Prompt: From the first line to the last, print the data exactly as written.

[Saved data entries]
^^^^^^^^^^^^^^^^

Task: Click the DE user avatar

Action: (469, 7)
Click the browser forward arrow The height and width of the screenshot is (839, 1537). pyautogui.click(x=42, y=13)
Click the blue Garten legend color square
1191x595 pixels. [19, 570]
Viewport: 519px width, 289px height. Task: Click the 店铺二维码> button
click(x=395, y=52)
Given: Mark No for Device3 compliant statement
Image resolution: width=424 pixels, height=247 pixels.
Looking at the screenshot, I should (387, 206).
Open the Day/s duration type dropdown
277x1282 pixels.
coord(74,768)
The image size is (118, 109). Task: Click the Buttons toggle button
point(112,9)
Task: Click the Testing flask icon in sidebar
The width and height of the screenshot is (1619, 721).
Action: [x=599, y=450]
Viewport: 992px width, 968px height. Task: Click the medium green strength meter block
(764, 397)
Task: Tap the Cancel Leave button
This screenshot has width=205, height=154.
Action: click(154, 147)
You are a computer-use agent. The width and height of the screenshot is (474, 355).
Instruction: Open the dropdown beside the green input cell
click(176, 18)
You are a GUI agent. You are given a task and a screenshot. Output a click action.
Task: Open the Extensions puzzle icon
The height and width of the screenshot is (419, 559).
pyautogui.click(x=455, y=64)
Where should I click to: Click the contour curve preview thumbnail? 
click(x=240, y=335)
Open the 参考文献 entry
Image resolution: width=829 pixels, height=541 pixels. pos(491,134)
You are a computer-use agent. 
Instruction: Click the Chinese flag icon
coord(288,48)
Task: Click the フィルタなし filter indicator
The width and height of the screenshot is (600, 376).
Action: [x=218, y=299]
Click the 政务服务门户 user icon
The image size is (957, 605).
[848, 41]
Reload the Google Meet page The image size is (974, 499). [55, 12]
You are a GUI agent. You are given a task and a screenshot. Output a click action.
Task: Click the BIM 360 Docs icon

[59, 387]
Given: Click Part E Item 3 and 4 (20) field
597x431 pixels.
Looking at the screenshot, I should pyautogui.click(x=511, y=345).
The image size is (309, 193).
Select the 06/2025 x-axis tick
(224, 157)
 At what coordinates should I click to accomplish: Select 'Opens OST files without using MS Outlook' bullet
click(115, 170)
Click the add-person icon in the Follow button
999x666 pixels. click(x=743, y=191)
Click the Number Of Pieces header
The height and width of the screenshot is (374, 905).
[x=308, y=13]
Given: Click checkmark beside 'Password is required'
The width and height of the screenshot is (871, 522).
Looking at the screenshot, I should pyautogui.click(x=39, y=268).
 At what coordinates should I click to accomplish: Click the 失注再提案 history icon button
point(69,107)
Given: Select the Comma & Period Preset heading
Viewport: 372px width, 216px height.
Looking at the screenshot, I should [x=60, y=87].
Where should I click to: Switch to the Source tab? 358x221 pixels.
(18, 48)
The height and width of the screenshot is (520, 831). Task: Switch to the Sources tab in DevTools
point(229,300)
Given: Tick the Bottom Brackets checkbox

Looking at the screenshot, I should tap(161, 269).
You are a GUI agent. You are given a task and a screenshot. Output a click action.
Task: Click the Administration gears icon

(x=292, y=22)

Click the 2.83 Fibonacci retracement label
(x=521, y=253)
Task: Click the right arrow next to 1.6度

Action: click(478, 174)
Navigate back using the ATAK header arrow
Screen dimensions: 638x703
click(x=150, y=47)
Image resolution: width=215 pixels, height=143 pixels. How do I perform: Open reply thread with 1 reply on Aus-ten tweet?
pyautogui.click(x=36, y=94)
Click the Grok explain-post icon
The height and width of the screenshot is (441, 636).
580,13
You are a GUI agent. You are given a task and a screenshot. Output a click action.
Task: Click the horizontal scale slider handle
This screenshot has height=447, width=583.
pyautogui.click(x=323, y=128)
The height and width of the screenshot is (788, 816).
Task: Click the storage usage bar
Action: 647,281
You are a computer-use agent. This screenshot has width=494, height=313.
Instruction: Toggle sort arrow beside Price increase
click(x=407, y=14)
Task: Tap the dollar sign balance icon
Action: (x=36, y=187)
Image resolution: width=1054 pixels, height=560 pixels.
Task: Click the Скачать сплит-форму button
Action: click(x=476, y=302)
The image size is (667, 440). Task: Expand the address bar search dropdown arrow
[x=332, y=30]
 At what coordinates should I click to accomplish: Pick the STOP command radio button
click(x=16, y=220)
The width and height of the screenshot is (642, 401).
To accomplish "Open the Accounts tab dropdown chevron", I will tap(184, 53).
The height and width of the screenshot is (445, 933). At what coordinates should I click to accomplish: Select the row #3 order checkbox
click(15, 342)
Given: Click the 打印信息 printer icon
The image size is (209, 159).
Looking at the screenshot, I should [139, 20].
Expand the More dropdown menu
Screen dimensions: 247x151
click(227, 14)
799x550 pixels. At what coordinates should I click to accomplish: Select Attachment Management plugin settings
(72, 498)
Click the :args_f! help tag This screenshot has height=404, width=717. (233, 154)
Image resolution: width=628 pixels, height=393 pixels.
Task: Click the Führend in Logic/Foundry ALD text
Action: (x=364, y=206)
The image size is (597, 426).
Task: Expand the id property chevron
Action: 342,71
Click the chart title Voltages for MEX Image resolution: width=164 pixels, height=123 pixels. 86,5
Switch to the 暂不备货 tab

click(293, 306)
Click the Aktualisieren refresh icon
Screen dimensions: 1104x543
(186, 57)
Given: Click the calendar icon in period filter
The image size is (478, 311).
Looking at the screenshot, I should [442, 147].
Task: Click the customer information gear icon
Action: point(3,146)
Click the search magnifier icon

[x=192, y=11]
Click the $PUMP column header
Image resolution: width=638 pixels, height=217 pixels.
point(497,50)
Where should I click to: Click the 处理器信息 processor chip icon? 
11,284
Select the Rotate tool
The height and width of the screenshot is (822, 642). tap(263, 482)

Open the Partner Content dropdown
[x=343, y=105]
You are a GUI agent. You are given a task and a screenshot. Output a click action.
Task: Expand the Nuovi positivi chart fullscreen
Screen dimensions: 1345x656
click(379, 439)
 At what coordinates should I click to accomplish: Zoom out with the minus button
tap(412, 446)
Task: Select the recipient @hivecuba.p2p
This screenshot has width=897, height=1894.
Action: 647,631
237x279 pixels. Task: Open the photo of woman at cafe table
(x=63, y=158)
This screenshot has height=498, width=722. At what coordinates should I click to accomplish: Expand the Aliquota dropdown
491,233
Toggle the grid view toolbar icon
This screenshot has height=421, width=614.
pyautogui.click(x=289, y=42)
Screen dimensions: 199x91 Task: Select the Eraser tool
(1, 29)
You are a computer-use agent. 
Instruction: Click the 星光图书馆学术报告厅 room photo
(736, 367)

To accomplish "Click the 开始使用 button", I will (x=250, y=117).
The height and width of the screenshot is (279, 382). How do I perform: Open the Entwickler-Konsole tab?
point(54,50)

^^^^^^^^^^^^^^^^

Reply:
Task: Click the DE user avatar

Action: (469, 7)
Click the browser forward arrow The height and width of the screenshot is (839, 1537). pyautogui.click(x=42, y=13)
Click the blue Garten legend color square
1191x595 pixels. [19, 570]
Viewport: 519px width, 289px height. Task: Click the 店铺二维码> button
click(x=395, y=52)
Given: Mark No for Device3 compliant statement
Image resolution: width=424 pixels, height=247 pixels.
Looking at the screenshot, I should (387, 206).
Open the Day/s duration type dropdown
277x1282 pixels.
coord(74,768)
The image size is (118, 109). Task: Click the Buttons toggle button
point(112,9)
Task: Click the Testing flask icon in sidebar
The width and height of the screenshot is (1619, 721).
Action: [x=599, y=450]
Viewport: 992px width, 968px height. Task: Click the medium green strength meter block
(764, 397)
Task: Tap the Cancel Leave button
This screenshot has width=205, height=154.
Action: click(154, 147)
You are a computer-use agent. The width and height of the screenshot is (474, 355).
Instruction: Open the dropdown beside the green input cell
click(176, 18)
You are a GUI agent. You are given a task and a screenshot. Output a click action.
Task: Open the Extensions puzzle icon
The height and width of the screenshot is (419, 559).
pyautogui.click(x=455, y=64)
Where should I click to: Click the contour curve preview thumbnail? 
click(x=240, y=335)
Open the 参考文献 entry
Image resolution: width=829 pixels, height=541 pixels. pos(491,134)
You are a computer-use agent. 
Instruction: Click the Chinese flag icon
coord(288,48)
Task: Click the フィルタなし filter indicator
The width and height of the screenshot is (600, 376).
Action: [x=218, y=299]
Click the 政务服务门户 user icon
The image size is (957, 605).
[848, 41]
Reload the Google Meet page The image size is (974, 499). [55, 12]
You are a GUI agent. You are given a task and a screenshot. Output a click action.
Task: Click the BIM 360 Docs icon

[59, 387]
Given: Click Part E Item 3 and 4 (20) field
597x431 pixels.
Looking at the screenshot, I should pyautogui.click(x=511, y=345).
The image size is (309, 193).
Select the 06/2025 x-axis tick
(224, 157)
 At what coordinates should I click to accomplish: Select 'Opens OST files without using MS Outlook' bullet
click(115, 170)
Click the add-person icon in the Follow button
999x666 pixels. click(x=743, y=191)
Click the Number Of Pieces header
The height and width of the screenshot is (374, 905).
[x=308, y=13]
Given: Click checkmark beside 'Password is required'
The width and height of the screenshot is (871, 522).
Looking at the screenshot, I should pyautogui.click(x=39, y=268).
 At what coordinates should I click to accomplish: Click the 失注再提案 history icon button
point(69,107)
Given: Select the Comma & Period Preset heading
Viewport: 372px width, 216px height.
Looking at the screenshot, I should [x=60, y=87].
Where should I click to: Switch to the Source tab? 358x221 pixels.
(18, 48)
The height and width of the screenshot is (520, 831). Task: Switch to the Sources tab in DevTools
point(229,300)
Given: Tick the Bottom Brackets checkbox

Looking at the screenshot, I should tap(161, 269).
You are a GUI agent. You are given a task and a screenshot. Output a click action.
Task: Click the Administration gears icon

(x=292, y=22)

Click the 2.83 Fibonacci retracement label
(x=521, y=253)
Task: Click the right arrow next to 1.6度

Action: click(478, 174)
Navigate back using the ATAK header arrow
Screen dimensions: 638x703
click(x=150, y=47)
Image resolution: width=215 pixels, height=143 pixels. How do I perform: Open reply thread with 1 reply on Aus-ten tweet?
pyautogui.click(x=36, y=94)
Click the Grok explain-post icon
The height and width of the screenshot is (441, 636).
580,13
You are a GUI agent. You are given a task and a screenshot. Output a click action.
Task: Click the horizontal scale slider handle
This screenshot has height=447, width=583.
pyautogui.click(x=323, y=128)
The height and width of the screenshot is (788, 816).
Task: Click the storage usage bar
Action: 647,281
You are a computer-use agent. This screenshot has width=494, height=313.
Instruction: Toggle sort arrow beside Price increase
click(x=407, y=14)
Task: Tap the dollar sign balance icon
Action: (x=36, y=187)
Image resolution: width=1054 pixels, height=560 pixels.
Task: Click the Скачать сплит-форму button
Action: click(x=476, y=302)
The image size is (667, 440). Task: Expand the address bar search dropdown arrow
[x=332, y=30]
 At what coordinates should I click to accomplish: Pick the STOP command radio button
click(x=16, y=220)
The width and height of the screenshot is (642, 401).
To accomplish "Open the Accounts tab dropdown chevron", I will tap(184, 53).
The height and width of the screenshot is (445, 933). At what coordinates should I click to accomplish: Select the row #3 order checkbox
click(15, 342)
Given: Click the 打印信息 printer icon
The image size is (209, 159).
Looking at the screenshot, I should [139, 20].
Expand the More dropdown menu
Screen dimensions: 247x151
click(227, 14)
799x550 pixels. At what coordinates should I click to accomplish: Select Attachment Management plugin settings
(72, 498)
Click the :args_f! help tag This screenshot has height=404, width=717. (233, 154)
Image resolution: width=628 pixels, height=393 pixels.
Task: Click the Führend in Logic/Foundry ALD text
Action: (x=364, y=206)
The image size is (597, 426).
Task: Expand the id property chevron
Action: 342,71
Click the chart title Voltages for MEX Image resolution: width=164 pixels, height=123 pixels. 86,5
Switch to the 暂不备货 tab

click(293, 306)
Click the Aktualisieren refresh icon
Screen dimensions: 1104x543
(186, 57)
Given: Click the calendar icon in period filter
The image size is (478, 311).
Looking at the screenshot, I should [442, 147].
Task: Click the customer information gear icon
Action: point(3,146)
Click the search magnifier icon

[x=192, y=11]
Click the $PUMP column header
Image resolution: width=638 pixels, height=217 pixels.
point(497,50)
Where should I click to: Click the 处理器信息 processor chip icon? 
11,284
Select the Rotate tool
The height and width of the screenshot is (822, 642). tap(263, 482)

Open the Partner Content dropdown
[x=343, y=105]
You are a GUI agent. You are given a task and a screenshot. Output a click action.
Task: Expand the Nuovi positivi chart fullscreen
Screen dimensions: 1345x656
click(379, 439)
 At what coordinates should I click to accomplish: Zoom out with the minus button
tap(412, 446)
Task: Select the recipient @hivecuba.p2p
This screenshot has width=897, height=1894.
Action: 647,631
237x279 pixels. Task: Open the photo of woman at cafe table
(x=63, y=158)
This screenshot has height=498, width=722. At what coordinates should I click to accomplish: Expand the Aliquota dropdown
491,233
Toggle the grid view toolbar icon
This screenshot has height=421, width=614.
pyautogui.click(x=289, y=42)
Screen dimensions: 199x91 Task: Select the Eraser tool
(1, 29)
You are a computer-use agent. 
Instruction: Click the 星光图书馆学术报告厅 room photo
(736, 367)

To accomplish "Click the 开始使用 button", I will (x=250, y=117).
The height and width of the screenshot is (279, 382). How do I perform: Open the Entwickler-Konsole tab?
point(54,50)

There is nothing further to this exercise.